EXERCISE →
Task for the records below: please copy exactly, and only, the lines from the one containing "This screenshot has width=800, height=450." to the last line, both included, leaving out the pictures.

Stored items:

————

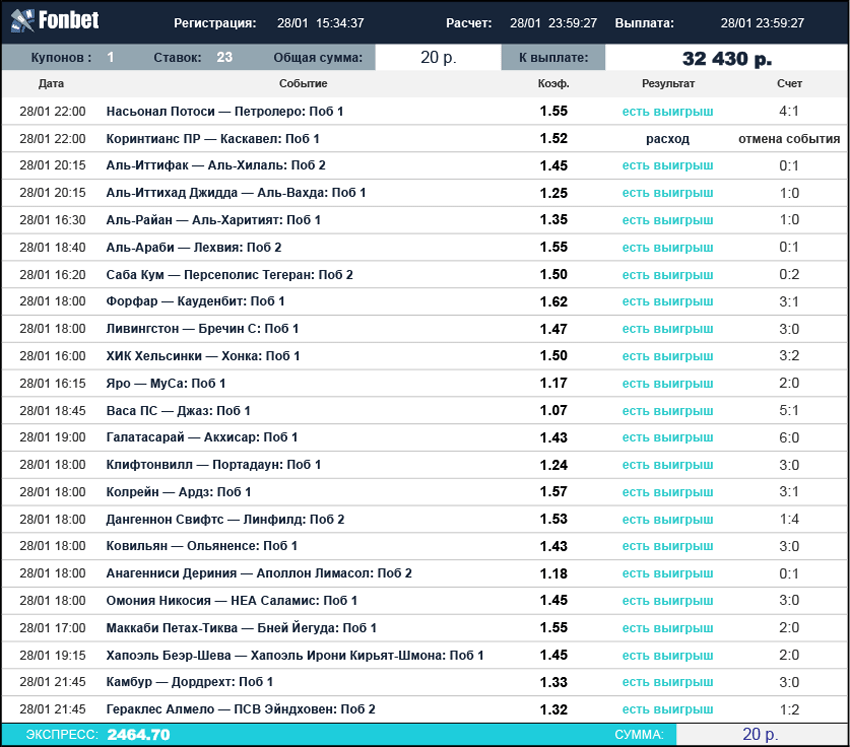850x747 pixels.
Task: Click the Коэф. column header
Action: click(553, 84)
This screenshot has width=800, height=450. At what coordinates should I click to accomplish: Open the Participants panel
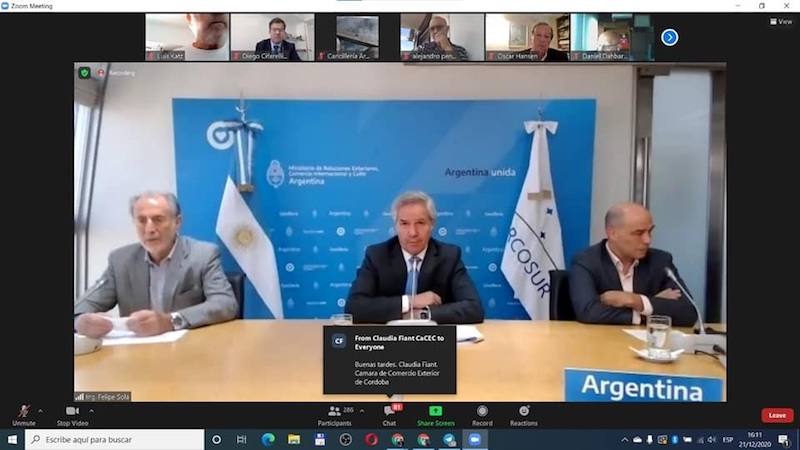[x=334, y=413]
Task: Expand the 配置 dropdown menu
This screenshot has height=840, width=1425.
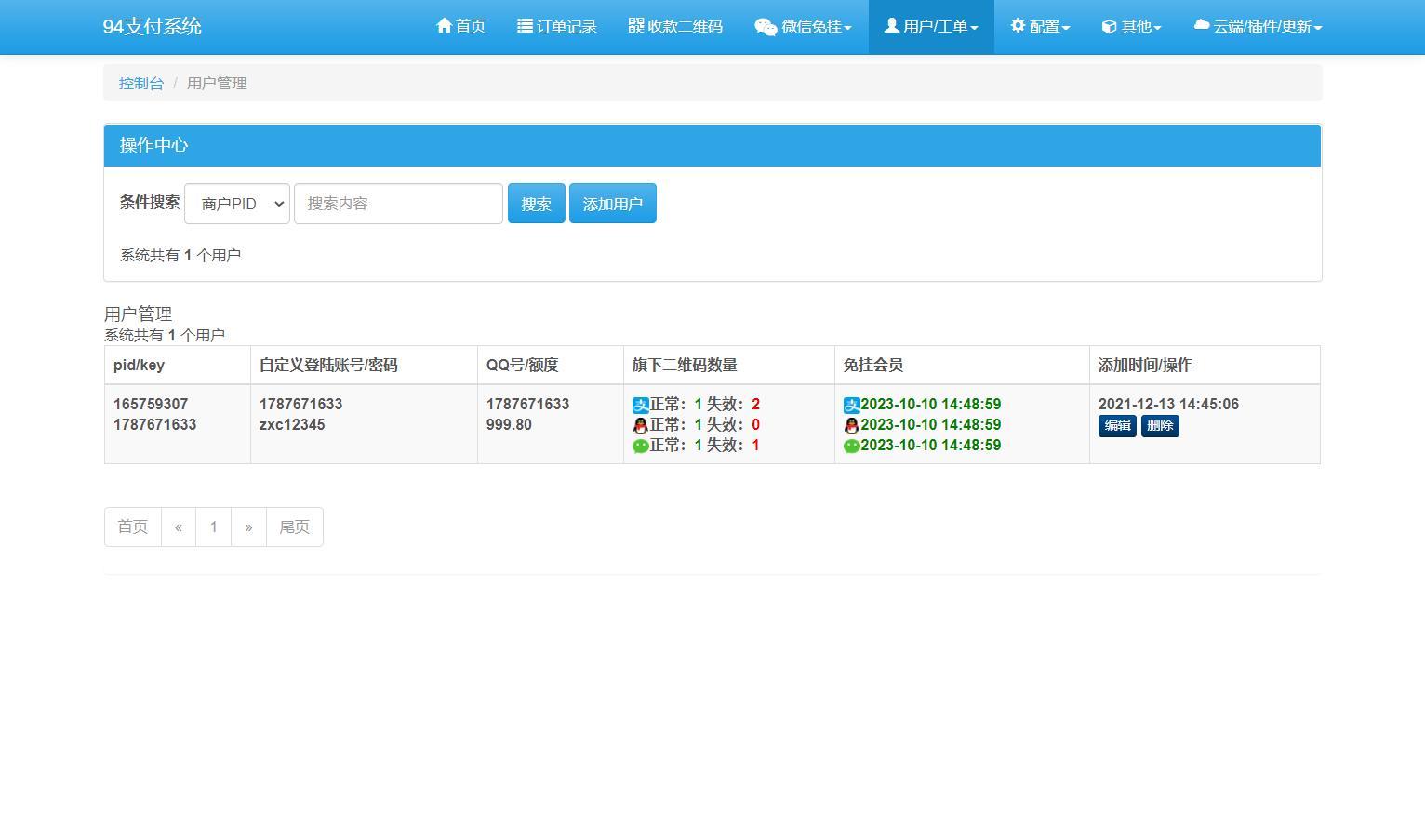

————

SOLUTION →
This screenshot has width=800, height=450. At what coordinates should I click to accomplish: Open the Participants panel
[x=334, y=413]
Task: Expand the 配置 dropdown menu
This screenshot has height=840, width=1425.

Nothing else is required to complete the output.